Die Belle Epoque Gebäude stehen unter Denkmalschutz. Hatte das Einfluss auf die Wahl der Sonnenschutzlösungen?

Von Seite des Denkmalschutzes gab es keine Vorgaben. Unabhängig davon galt es bei der Sanierung und Modernisierung der beiden repräsentativen Gebäude am Zürcher Bahnhofplatz aber höchste Ansprüche zu erfüllen und die bestehende Struktur zu schützen. So wurde beispielsweise bei der Farbwahl auf ein harmonisches Gesamtbild der Fassade besonders Wert gelegt. Die Führungsschienen sind Natur eloxiert und heben sich von der Fassade ab. Bei der zweiten Etappe werden sie nun passend zu den Steinleibungen in Anthrazit pulverbeschichtet. Auch die übrigen Komponenten sind einheitlich in Anthrazit gehalten.

Hat der Brand den Auftrag verändert?

Die Auftaktsitzung hatte vor dem Brand stattgefunden. Das Feuer hat dann den Auftrag in zwei Punkten massgeblich beeinflusst. Einerseits konnte der ursprüngliche Terminplan natürlich nicht mehr eingehalten werden, was im Nachgang eine noch engere Abstimmung mit dem Bauherrn und den Architekten erforderte. Gleichzeitig hat es aber die Zusammenarbeit auch vereinfacht. In den oberen, vom Brand betroffenen Stockwerken, mussten wir uns nicht mehr mit den bestehenden Gegebenheiten abfinden, sondern waren freier in der Produktwahl.

Was war für die Produktwahl ausschlaggebend?
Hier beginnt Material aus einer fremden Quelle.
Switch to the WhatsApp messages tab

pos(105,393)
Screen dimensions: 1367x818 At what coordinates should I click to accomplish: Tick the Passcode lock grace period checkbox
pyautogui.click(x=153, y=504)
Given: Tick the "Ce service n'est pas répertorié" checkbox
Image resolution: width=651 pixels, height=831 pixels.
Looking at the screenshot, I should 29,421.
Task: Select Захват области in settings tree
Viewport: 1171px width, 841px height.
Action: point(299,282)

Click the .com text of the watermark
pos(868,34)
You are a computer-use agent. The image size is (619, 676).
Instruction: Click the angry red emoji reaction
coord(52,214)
Grundsätzlich galt: Arbeiten mit dem Bestand sprich, vorhandene Systeme durch die gleichen ersetzen. Gab es an den Fenstern Rolladenkästen, wurden diese wieder mit Rolladen (RL 37) bestückt. Hatte es zum Innenhof vor der Sanierung Lamellenstoren, wurden diese durch Economy-Raffstoren EC 70 ersetzt. In den oberen Stockwerken hat sich die Ausgangslage nach dem Brand allerdings verändert. Hier haben wir die Chance genutzt und mit den windstabilen Vertikalstoffstoren VSe ZIP 115 zum Innenhof sowie strassenseitig Faltrollladen Alufalt AF 41 technisch und optisch besser passende Lösungen gewählt als vorher möglich gewesen wäre. Bei Sanierungen ist bekanntlich eine der grössten Herausforderungen das Auskommen mit den bestehenden Platzverhältnissen. Eine Aufgabe, die wir nicht zuletzt mit unseren platzsparenden Produkten gut gelöst haben.